China takes steps to beat back inflation
Officials raise banks' reserve requirements as a GDP report shows an unexpected 10.6% expansion. International markets also prompt worries.
SHANGHAI -- China's economy kept growing at a sizzling pace in the first quarter, but the nation's inflation rate also remained high, at above 8%, prompting officials today to raise banks' reserve requirements for the third time this year to slow lending.
The government said China's gross domestic product, or total output of goods and services, expanded by 10.6% in the January-to-March period from a year earlier. Though that was down from a GDP increase of 11.9% for all of 2007, analysts had expected a sharper decline because of weakening exports and severe snowstorms that disrupted production and travel earlier this year.
In releasing the data today, a spokesman for the National Bureau of Statistics said the government was having a "hard time" trying to keep the economy from overheating while containing inflation.
At current exchange rates, China is the world's fourth-largest economy. And the latest figures suggest continued robust demand for commodities such as oil, metals and grains. That's good news for commodity producers and workers globally, but it also will help push up consumer prices that have placed pressure around the world.
Higher food costs have triggered protests in some countries, and inflation is viewed as extremely threatening to Chinese officials. In March, China's consumer price index rose 8.3% from a year earlier. That was down from 8.7% in February but still at an 11-year high and far above the government's target inflation rate of 4.8%.
Food prices, up 21% in March from a year ago, accounted for most of the inflation in China. But consumers also paid 6.6% more for housing, and retail prices increased 7.8%, according to official data. Beijing has tried to ease the pain for consumers by freezing retail energy and utility rates and putting price controls on certain foods.

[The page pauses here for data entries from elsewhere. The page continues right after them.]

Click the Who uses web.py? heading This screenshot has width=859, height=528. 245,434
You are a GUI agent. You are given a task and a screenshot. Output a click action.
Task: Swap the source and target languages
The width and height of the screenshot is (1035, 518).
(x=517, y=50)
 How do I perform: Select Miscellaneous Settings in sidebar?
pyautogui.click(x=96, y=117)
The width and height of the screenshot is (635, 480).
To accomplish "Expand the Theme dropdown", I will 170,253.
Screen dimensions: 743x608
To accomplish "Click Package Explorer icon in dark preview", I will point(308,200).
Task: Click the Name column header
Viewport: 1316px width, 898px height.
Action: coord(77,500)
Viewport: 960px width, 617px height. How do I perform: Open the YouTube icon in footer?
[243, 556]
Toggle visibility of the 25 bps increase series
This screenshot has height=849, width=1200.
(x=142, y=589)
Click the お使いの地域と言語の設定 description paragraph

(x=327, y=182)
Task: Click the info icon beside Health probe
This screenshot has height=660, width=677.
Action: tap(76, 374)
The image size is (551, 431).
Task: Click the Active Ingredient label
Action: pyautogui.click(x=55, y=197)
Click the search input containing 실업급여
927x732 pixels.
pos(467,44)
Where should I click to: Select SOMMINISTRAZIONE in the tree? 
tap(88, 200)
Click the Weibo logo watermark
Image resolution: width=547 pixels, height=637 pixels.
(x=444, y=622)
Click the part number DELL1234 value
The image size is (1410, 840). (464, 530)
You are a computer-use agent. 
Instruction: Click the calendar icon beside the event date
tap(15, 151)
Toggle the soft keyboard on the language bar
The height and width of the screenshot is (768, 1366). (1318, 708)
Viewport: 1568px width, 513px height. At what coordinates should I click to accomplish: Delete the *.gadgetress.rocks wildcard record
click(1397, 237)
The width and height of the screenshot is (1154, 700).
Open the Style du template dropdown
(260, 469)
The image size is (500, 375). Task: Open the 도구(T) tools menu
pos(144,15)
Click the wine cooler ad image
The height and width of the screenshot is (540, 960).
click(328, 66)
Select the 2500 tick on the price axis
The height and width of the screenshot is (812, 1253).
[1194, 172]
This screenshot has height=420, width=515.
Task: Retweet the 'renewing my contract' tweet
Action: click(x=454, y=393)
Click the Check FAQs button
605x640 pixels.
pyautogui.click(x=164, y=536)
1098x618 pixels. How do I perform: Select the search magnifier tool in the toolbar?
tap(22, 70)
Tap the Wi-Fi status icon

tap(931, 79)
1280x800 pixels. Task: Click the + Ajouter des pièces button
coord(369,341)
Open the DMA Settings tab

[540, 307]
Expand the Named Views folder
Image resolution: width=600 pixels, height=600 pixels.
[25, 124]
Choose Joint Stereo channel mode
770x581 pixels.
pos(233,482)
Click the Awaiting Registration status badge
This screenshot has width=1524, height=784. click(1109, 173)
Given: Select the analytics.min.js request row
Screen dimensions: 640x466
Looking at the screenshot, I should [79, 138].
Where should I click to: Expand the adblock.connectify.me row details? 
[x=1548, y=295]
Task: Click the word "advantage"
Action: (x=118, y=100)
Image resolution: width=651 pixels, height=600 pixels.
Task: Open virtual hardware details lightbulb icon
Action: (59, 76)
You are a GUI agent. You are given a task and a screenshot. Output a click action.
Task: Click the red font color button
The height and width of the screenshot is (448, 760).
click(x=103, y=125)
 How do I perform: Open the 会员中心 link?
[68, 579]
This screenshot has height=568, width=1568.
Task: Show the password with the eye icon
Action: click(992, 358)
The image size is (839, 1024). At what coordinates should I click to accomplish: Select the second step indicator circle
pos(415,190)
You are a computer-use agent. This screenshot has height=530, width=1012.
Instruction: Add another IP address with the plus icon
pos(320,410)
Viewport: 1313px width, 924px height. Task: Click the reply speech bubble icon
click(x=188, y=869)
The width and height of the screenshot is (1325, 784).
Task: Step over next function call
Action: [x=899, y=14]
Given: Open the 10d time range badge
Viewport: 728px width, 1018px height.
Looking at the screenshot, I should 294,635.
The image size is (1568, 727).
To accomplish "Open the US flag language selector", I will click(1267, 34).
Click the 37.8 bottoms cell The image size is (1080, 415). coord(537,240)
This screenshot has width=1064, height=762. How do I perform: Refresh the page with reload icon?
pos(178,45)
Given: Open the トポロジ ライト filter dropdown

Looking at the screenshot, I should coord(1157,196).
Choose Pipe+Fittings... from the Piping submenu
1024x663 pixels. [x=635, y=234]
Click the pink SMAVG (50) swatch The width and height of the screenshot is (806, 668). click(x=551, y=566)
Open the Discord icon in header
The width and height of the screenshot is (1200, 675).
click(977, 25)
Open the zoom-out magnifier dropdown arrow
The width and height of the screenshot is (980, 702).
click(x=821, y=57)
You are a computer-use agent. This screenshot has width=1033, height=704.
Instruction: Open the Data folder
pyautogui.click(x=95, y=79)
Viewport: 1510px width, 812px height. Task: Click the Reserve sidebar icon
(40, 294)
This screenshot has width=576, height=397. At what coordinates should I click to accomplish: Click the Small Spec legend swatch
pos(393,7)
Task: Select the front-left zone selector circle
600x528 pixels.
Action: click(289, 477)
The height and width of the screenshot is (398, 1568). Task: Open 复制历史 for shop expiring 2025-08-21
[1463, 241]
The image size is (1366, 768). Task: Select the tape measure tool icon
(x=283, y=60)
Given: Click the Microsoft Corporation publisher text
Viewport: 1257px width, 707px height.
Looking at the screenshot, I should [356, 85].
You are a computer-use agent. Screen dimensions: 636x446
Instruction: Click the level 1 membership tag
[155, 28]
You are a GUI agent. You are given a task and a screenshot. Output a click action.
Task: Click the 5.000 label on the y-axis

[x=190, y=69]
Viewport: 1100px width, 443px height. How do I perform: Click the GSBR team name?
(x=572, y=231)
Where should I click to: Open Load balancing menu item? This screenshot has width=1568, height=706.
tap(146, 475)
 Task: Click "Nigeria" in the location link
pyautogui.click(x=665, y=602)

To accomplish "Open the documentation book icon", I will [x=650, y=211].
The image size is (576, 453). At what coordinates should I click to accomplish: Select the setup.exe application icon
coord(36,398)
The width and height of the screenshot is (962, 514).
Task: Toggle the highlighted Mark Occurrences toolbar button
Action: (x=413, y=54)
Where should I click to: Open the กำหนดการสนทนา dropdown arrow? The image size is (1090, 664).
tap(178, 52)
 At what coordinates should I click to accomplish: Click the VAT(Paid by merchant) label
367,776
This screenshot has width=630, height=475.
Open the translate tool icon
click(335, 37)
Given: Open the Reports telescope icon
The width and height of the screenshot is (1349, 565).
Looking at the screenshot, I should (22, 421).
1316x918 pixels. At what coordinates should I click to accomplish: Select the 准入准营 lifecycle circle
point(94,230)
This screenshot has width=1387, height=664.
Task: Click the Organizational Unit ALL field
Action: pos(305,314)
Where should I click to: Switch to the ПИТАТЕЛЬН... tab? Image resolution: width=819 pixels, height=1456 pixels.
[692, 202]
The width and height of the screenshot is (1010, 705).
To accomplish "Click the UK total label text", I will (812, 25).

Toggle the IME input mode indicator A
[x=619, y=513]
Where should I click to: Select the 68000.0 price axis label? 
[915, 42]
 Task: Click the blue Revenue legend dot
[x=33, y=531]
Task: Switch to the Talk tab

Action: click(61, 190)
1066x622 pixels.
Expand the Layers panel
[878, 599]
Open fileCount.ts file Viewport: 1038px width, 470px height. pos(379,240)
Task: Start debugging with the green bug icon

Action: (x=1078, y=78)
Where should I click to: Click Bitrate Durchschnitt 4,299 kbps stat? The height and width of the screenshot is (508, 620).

Economists said they expected China's inflation rate to ease in the coming months, in part because of central government measures such as raising reserve requirements and interest rates and providing support to farm producers to boost supplies. But China has less ability when it comes to prices of commodities set in international markets.
"What is worrisome is imported inflation," said Zhu Baoliang, chief economist at the economic forecasting department of the State Information Center, a government think tank. He blamed the high price of oil, gold and some other raw materials partly on the weak U.S. dollar, a link that Western economists have also made.